W(hat's the)MATA: DC Metro issues

Sun, Sep 29, 2019

I moved to the DC Metro area in the middle of the months-long Metro shutdown, giving me an immediate taste of the region’s special relationship with the Washington Metropolitan Area Transit Authority (WMATA). Having lived in cities with varying degrees of public transit options, one long-term project I’d love to tackle is comparing public transit across cities.

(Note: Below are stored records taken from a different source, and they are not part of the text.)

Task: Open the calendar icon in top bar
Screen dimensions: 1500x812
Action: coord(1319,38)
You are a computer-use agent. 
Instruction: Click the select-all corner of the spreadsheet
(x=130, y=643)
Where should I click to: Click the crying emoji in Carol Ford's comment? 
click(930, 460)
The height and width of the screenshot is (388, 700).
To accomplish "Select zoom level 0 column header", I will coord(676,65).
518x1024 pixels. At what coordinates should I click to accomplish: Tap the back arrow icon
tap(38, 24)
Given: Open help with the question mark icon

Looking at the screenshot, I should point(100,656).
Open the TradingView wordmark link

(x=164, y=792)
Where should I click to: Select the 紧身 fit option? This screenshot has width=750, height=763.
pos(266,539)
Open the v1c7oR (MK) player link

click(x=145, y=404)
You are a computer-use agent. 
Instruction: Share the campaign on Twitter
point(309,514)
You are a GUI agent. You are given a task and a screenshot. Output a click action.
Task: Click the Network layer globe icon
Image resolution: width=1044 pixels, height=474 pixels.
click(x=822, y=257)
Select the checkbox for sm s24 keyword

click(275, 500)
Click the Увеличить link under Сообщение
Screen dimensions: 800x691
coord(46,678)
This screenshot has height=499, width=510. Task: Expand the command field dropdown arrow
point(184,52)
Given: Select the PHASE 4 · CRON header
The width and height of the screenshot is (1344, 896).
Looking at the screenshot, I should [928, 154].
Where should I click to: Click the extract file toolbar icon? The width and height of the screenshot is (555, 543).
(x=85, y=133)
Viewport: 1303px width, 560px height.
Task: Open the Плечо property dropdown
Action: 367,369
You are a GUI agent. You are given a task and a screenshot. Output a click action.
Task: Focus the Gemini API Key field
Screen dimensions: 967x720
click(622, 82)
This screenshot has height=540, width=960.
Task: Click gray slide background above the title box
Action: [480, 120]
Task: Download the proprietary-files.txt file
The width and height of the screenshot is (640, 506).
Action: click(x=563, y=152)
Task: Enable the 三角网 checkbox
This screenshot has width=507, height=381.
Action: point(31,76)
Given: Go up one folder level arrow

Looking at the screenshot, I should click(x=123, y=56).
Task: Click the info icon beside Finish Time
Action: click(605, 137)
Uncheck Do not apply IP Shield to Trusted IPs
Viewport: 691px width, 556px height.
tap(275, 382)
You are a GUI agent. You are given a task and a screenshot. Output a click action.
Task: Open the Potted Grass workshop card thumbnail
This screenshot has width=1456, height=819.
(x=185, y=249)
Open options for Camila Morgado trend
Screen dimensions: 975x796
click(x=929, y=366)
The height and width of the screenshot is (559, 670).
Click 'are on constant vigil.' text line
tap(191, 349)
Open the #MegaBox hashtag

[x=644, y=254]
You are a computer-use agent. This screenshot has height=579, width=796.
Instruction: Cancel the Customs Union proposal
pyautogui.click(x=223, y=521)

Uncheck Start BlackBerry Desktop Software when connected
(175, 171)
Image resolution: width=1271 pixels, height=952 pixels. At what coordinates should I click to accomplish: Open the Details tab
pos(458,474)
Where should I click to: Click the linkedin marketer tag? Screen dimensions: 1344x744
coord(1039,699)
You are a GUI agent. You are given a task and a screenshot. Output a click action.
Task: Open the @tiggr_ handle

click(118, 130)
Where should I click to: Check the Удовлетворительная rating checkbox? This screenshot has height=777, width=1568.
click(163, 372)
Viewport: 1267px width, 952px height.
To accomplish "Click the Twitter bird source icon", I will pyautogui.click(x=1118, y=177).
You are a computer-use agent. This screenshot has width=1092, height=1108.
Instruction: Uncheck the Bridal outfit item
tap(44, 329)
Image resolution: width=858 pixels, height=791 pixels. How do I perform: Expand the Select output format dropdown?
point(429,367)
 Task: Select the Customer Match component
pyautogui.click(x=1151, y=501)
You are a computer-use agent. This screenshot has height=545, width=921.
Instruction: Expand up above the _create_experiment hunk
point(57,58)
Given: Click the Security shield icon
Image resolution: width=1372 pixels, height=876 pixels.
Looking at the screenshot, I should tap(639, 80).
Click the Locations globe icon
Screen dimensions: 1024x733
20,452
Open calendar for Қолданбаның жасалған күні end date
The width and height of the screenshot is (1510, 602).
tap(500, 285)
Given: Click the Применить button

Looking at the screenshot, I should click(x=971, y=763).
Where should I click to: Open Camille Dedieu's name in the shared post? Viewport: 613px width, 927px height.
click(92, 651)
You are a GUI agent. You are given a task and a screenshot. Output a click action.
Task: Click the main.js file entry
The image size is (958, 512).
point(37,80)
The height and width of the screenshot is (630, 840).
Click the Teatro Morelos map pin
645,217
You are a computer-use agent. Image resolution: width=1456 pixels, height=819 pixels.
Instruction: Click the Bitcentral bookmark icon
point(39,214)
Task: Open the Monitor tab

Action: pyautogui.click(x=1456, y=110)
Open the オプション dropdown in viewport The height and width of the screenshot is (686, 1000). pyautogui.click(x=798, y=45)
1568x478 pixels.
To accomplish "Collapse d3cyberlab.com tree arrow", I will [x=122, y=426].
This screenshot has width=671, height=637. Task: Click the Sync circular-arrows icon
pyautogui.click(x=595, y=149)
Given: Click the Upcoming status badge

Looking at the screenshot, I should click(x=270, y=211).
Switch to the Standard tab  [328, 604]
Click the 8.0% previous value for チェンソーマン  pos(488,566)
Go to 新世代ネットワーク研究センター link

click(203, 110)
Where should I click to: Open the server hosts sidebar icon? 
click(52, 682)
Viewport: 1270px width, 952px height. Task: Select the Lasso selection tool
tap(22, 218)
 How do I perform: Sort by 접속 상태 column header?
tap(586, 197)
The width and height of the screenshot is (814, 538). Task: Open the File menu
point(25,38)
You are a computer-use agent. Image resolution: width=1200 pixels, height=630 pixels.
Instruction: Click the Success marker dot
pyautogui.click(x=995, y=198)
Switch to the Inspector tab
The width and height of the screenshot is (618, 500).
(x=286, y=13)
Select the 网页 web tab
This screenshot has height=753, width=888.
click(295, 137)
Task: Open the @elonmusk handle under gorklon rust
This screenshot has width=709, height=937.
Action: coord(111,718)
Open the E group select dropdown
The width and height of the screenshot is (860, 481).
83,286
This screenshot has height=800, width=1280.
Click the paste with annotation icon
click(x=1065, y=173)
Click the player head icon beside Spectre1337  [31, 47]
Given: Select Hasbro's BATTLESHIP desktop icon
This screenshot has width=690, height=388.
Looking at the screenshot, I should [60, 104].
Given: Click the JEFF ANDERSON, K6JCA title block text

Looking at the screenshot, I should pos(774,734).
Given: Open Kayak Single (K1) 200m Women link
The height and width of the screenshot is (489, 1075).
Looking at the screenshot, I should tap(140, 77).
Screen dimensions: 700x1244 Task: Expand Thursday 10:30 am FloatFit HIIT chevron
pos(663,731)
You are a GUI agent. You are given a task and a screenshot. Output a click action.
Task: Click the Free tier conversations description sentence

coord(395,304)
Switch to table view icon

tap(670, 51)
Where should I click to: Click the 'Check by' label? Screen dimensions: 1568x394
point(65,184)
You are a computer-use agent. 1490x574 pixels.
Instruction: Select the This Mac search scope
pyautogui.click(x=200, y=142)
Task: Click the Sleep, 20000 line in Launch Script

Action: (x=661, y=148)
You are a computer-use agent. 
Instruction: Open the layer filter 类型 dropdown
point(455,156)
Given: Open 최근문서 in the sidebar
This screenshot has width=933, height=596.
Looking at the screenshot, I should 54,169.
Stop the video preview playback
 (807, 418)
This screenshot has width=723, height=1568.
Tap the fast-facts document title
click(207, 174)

Awhile back, I found a public dataset containing reported Metro issues from April 2012 to November 2016. I had some spare time this week, so I decided to visualize some trends in Metro issues, mainly to force myself to clean up the dataset. Hopefully, I’ll be able to locate similar data for other public transit systems.

Issues over time

The following graph displays the total issues in each month contained in the dataset. Since the dataset covers only a few years, it’s hard to discern long-term trends. However, there is some stability in that window; the red line has the most issues in almost every month (it’s the oldest line), followed by the orange line. There are also some changes in that window; the yellow line had the fewest issues up to 2014, after which its issues increased to the blue line’s level. In addition, the silver line was only opened in 2014.

What’s the problem?

The following heatmap shows the relative frequencies of different types of problems. The most common problems are general train delays (trains are held up intentionally to adjust the overall schedule) and mechanical failures (trains held up because of malfunctioning parts). In addition, the red line appears to have way more mechanical issues than any other line, as you would expect from it being the oldest line.

Where are the issues?

The following graph plots the total issues at each station, ordered by position in their respective lines. For all non-red lines, there are generally more issues at the ends of the lines. This is likely where train delays occur, as trains get held up there for schedule adjustments. For the red line, there appear to be generally high numbers of issues across the entire line.

Seasonal trends

The timing of issues being reported also reveal expected patterns in public transit use, but it’s unclear how much of this is due to the increased likelihood of an issue being reported vs. the increased ridership causing more issues.

The first plot displays issues by the hour in the day they were reported, revealing spikes in issues during peak transit hours. The second plot reveals more issues being reported on weekdays compared to weekends. The third plot reveals more issues being reported in the summer months, presumably when there are more tourists (my anecdotal experience confirms this).